A Morning Consult poll released last week found nearly 60 percent of college football fans would rather see the season postponed or cancelled. Yet the cries for football, or sports in general, continue to ring out like some magical elixir to ward off the worldwide virus that still hasn’t reached its peak. Some cite a Poseidon-like catastrophe for PWI (predominately White institutions) if football isn’t played.
The Ivy League in June was the first Division I conference to call off all fall sports, followed by nine other conferences, including four HBCU conferences that either cancelled fall sports or moved them to next spring. The Division III MIAC last month announced that they moved their major fall sports to next spring.
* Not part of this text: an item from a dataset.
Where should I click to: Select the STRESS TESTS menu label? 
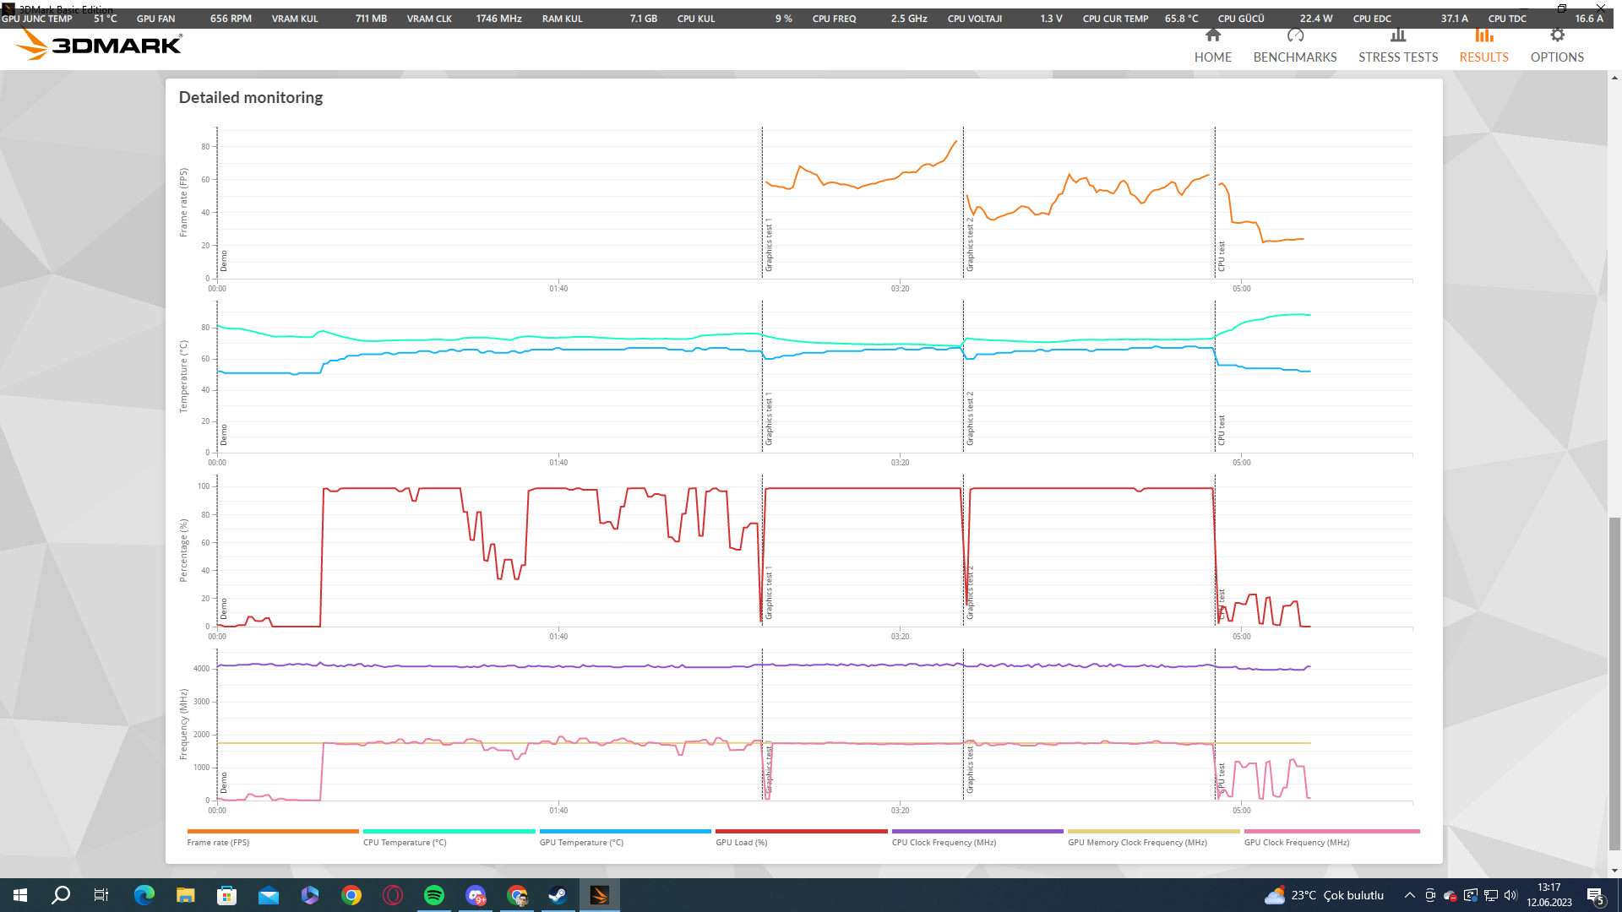click(x=1397, y=57)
The Power 5 conferences all announced either a conference-only or conference-plus-one football schedule, beginning in September. The Big Ten last week released safety and testing protocols with its conference-only football schedule.
But two players’ groups separately in the last couple of weeks are both demanding among their top priorities that health and safety measures be put in place or they may opt out of playing. The Pac-12’s “#WeAreUnited” and “Big Ten United” both had their list of demands published in The Players Tribune.
They are members of College Athlete Unity (CAU), a new organization representing football players as well as 23 varsity sports at PWI schools, major conferences, all three NCAA divisions, the NAIA and Canada’s U Sport. Its mission focus is on addressing systemic injustices and ensuring the well-being of college athletes in this COVID age.
“A big part of it is the players not having their voices heard,” said Michigan senior defensive back Hunter Reynolds, a CAU founding member and co-president, in an MSR phone interview last week. He noted that George Floyd’s death on Memorial Day had profoundly affected him and other players, which led to founding CAU about two weeks afterwards.
“After the murder of George Floyd, my former and current teammates and I recognized that we have a platform and we can reach a large amount of people with our message we have,” Reynolds explained. “We started brainstorming on how we can go about that. We started reaching out to players across the country, and more and more players over time started hearing about us through teammates and social media.”
Reynolds added that the players should have been consulted: “There hasn’t been that open line of communication between the players and the conference.”
Asked if he’d expected otherwise, Reynolds said, “There hasn’t been a ton of communications with the players throughout its history.” Given that it’s been the NCAA’s longstanding practice to put the players last in any form, “It isn’t a surprise how they operated during the pandemic.
“As players we want our voices heard, and we are not afraid to speak up,” he said.
Are officials really listening? Big Ten Commissioner Kevin Warren “reached out to me personally and we had a conversation,” said Reynolds. “We came to a consensus that moving forward this season, we want a true partnership between the players and the conference that opens a line of communication where the players have a real input in how things are handled.”
The MAC last weekend called off all fall sports, including football. The Big Ten at press time were still deciding their next move as the conference schools have started practicing.
Asked if he feels safe, Reynolds said he is doing everything he can to take precautions but concluded, “There’s no 100% way not to put yourself at risk.”
Update: The Big 10 has just announced it will cancel the 2020 football season. School presidents voted 12-2 to do so.